Kötü niyetli e-postalar, kaba kuvvet ve harici uygulamaların istismarıyla başlayan saldırıların yarısından fazlası saatler (%18) veya günler (%55) içinde tespit edildi. Bununla birlikte, bu saldırıların bazıları çok daha uzun sürdü ve ortalama süre 90 günün üzerine çıktı. Rapor, kaba kuvvet başlangıç vektörü içeren saldırıların teoride tespit edilmesinin kolay olduğunu, ancak pratikte etki yaratmadan önce yalnızca bir kısmının tanımlandığını gösteriyor.
Kaba kuvvet saldırılarını önleme ve güncellemelerin kontrolü profesyonel bir siber güvenlik ekibi için sorun teşkil etmese de pratikte bu sorunların %100 ortadan kaldırılması neredeyse imkansız.
Kaspersky Küresel Acil Müdahale Ekibi Başkanı Konstantin Sapronov, şunları söylüyor: “BT güvenlik departmanı şirketin altyapısının güvenliğini sağlamak için elinden gelenin en iyisini yapsa dahi, eski işletim sistemi kullanımı, düşük kaliteli ekipman, uyumluluk sorunları ve insan gibi faktörler genellikle kuruluşun güvenliğini tehlikeye atabilecek ihlallere neden olur. Koruyucu önlemler tek başına bütünsel siber savunma sağlayamaz. Bu nedenle söz konusu önlemlerin saldırıyı erken bir aşamada tanıyıp ortadan kaldırabilen, olayın nedenlerini ele alabilen algılama ve müdahale araçlarıyla birleştirilmesi gerekir.”

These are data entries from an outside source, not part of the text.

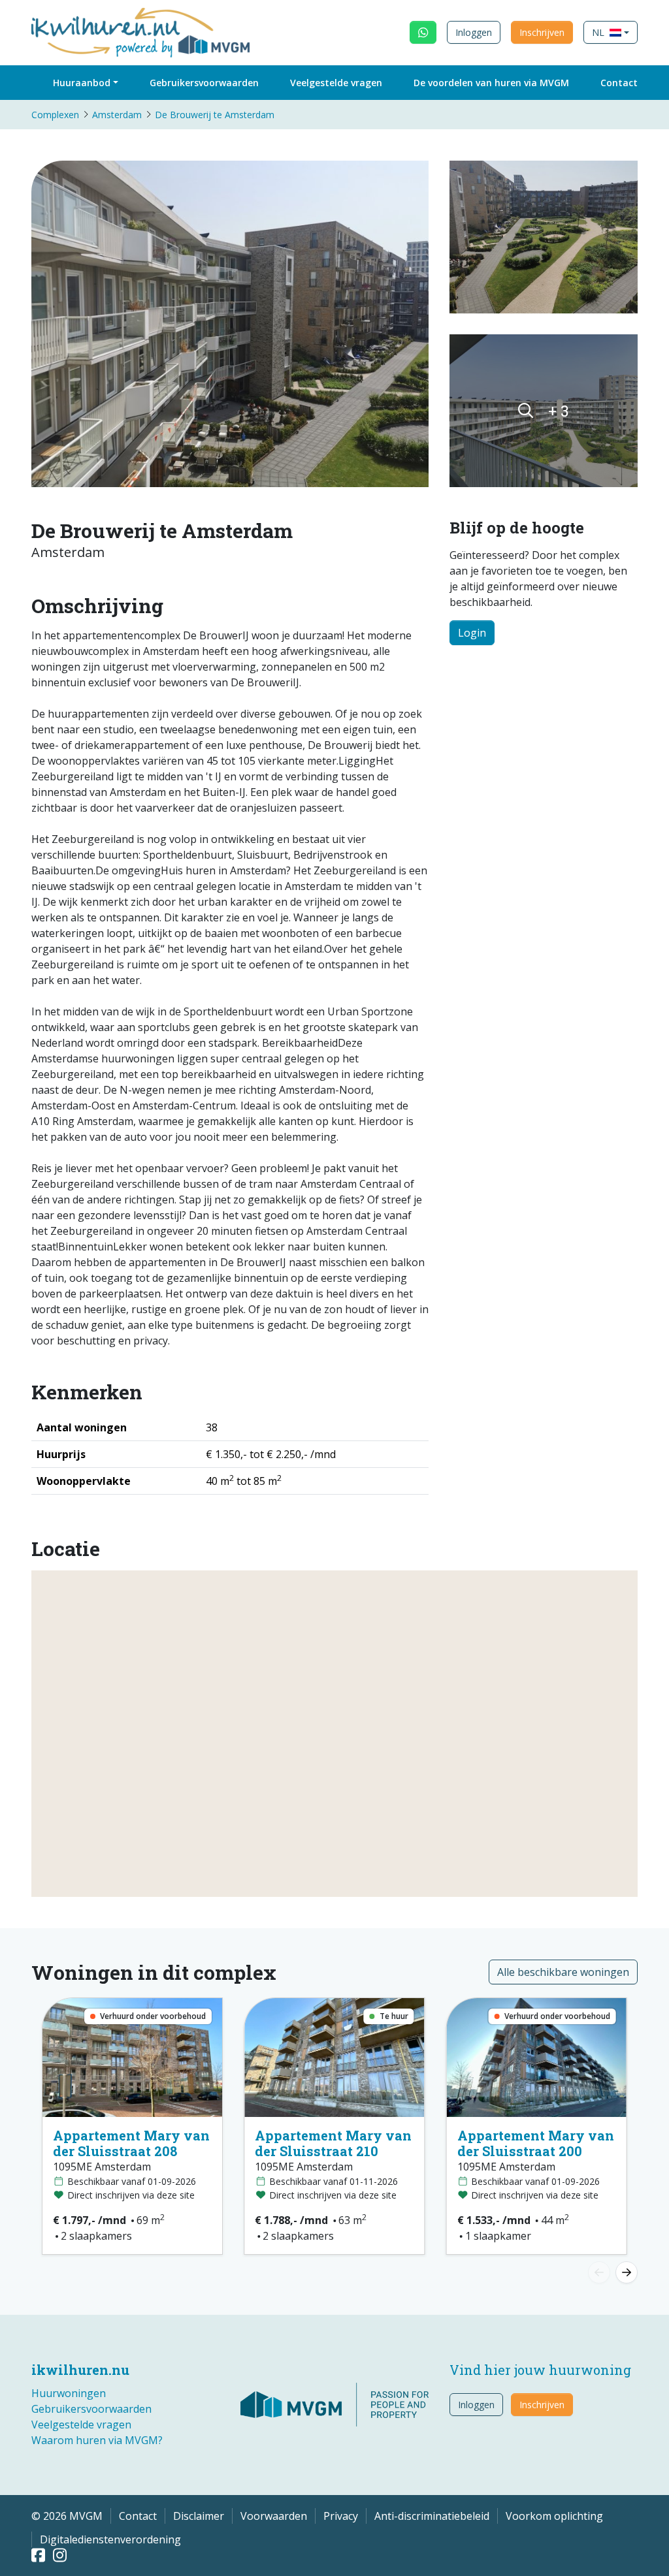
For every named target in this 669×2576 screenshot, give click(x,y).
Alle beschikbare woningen (563, 1972)
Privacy (340, 2516)
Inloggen (473, 32)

Altyapınıza sızma olasılığını en aza indirmek için Kaspersky aşağıdaki önlemleri öneriyor:
- Çok faktörlü kimlik doğrulama (MFA) ve kimlik ve erişim yönetimi araçları dahil olmak üzere sağlam bir parola politikası uygulayın.
- Halka açık uygulamalar için yama yönetimi ve telafi önlemlerinin sıfır toleransa sahip olduğundan emin olun. Yazılım satıcılarından gelen güvenlik açığı ayrıntılarının düzenli olarak güncellenmesi, ağdaki güvenlik açıklarının taranması ve yama kurulumları, şirketin altyapı güvenliği için çok önemlidir.
- Çalışanlarınıza yüksek düzeyde güvenlik bilinci aşılayın. Çalışanlar için kapsamlı ve etkili üçüncü parti eğitim programları yürütmek, BT departmanının zamandan tasarruf etmesine ve iyi sonuçlar almasına yardımcı olur.
- Diğer önlemlerin yanı sıra saldırıları anında tespit etmek ve tepki vermek için MDR hizmetine sahip Uç Nokta Tespiti ve Yanıtı çözümü uygulayın. Gelişmiş güvenlik hizmetlerinin kullanılması, işletmelerin saldırıların maliyetini düşürmesine ve istenmeyen sonuçları önlemesine olanak tanır.